_TASK TO CARRY OUT_. Sort through the entries below and pull out lines containing the word "agent".

+ + + + + + +

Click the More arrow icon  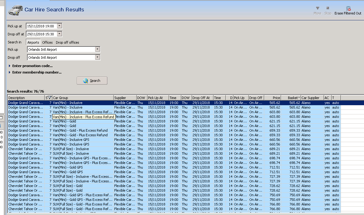(317, 8)
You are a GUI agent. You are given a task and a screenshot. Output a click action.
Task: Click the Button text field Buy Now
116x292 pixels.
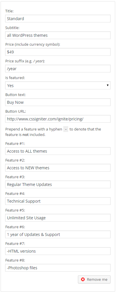pyautogui.click(x=58, y=102)
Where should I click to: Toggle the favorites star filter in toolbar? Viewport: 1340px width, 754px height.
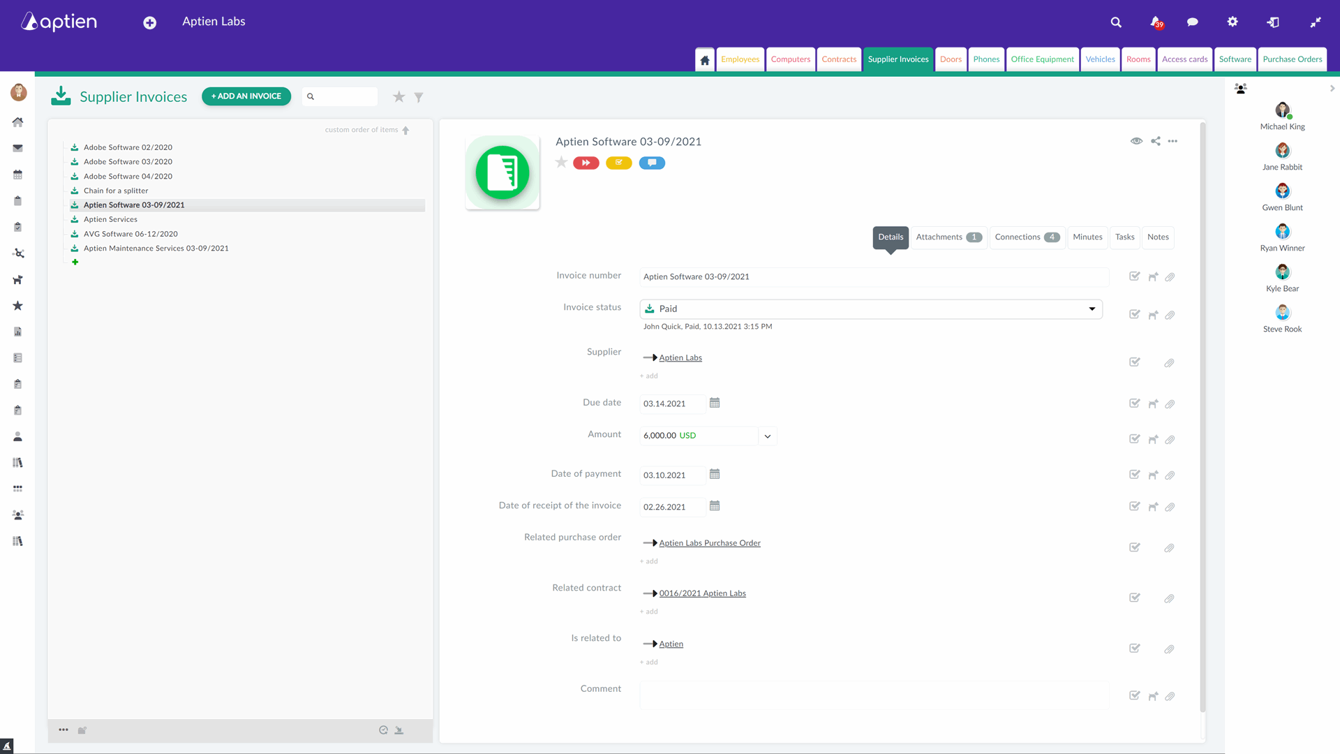point(399,97)
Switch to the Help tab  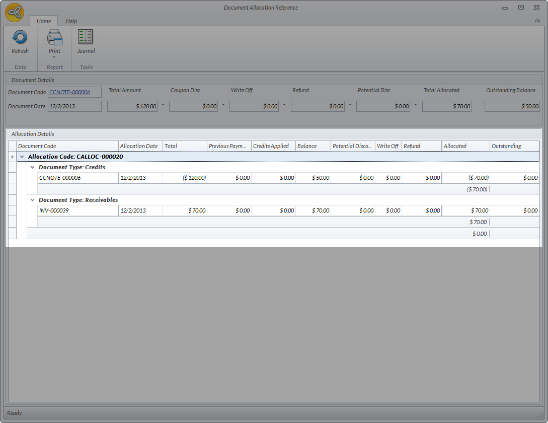[71, 21]
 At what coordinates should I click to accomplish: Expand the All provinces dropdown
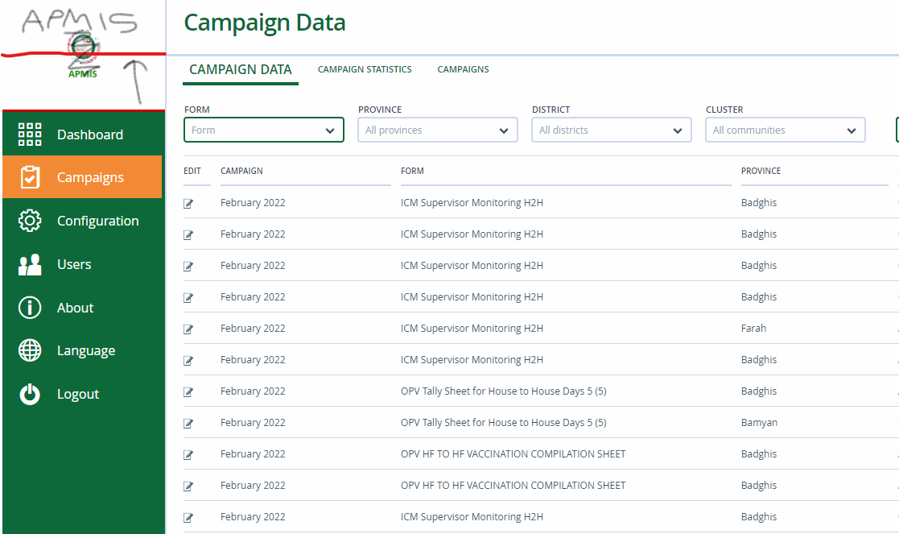click(x=437, y=130)
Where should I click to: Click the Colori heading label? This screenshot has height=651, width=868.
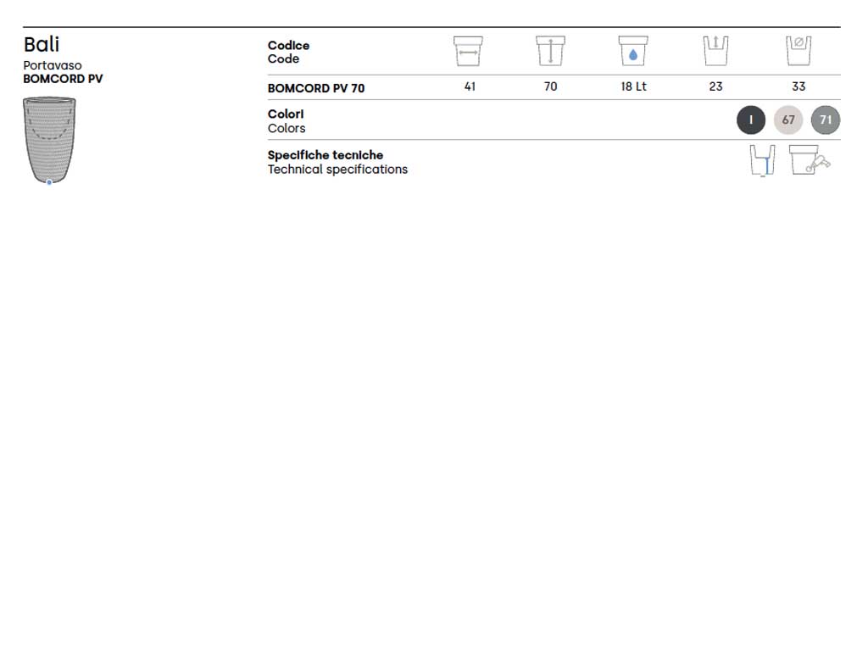[286, 114]
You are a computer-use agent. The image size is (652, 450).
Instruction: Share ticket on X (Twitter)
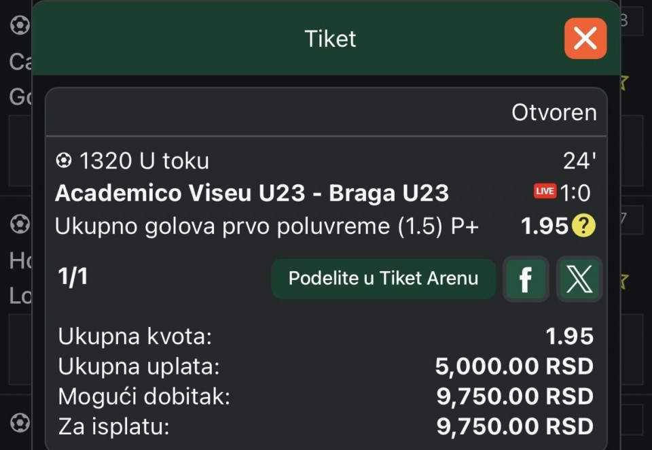[579, 279]
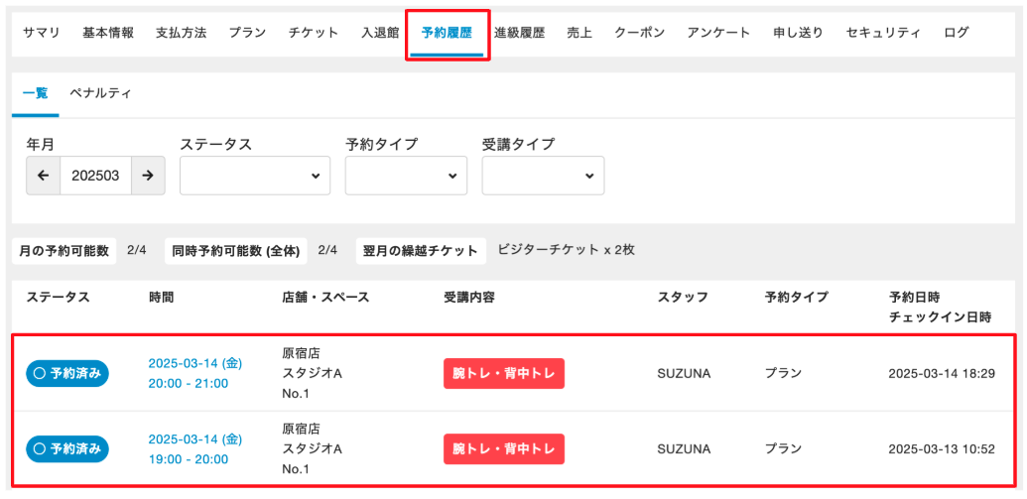Click the 腕トレ・背中トレ tag in second row
The width and height of the screenshot is (1027, 499).
504,448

+ + + + + + +

_TASK RESULT_.
You are a GUI agent. You are given a task and a screenshot. Output a click action.
You are a computer-use agent. The image size is (652, 450).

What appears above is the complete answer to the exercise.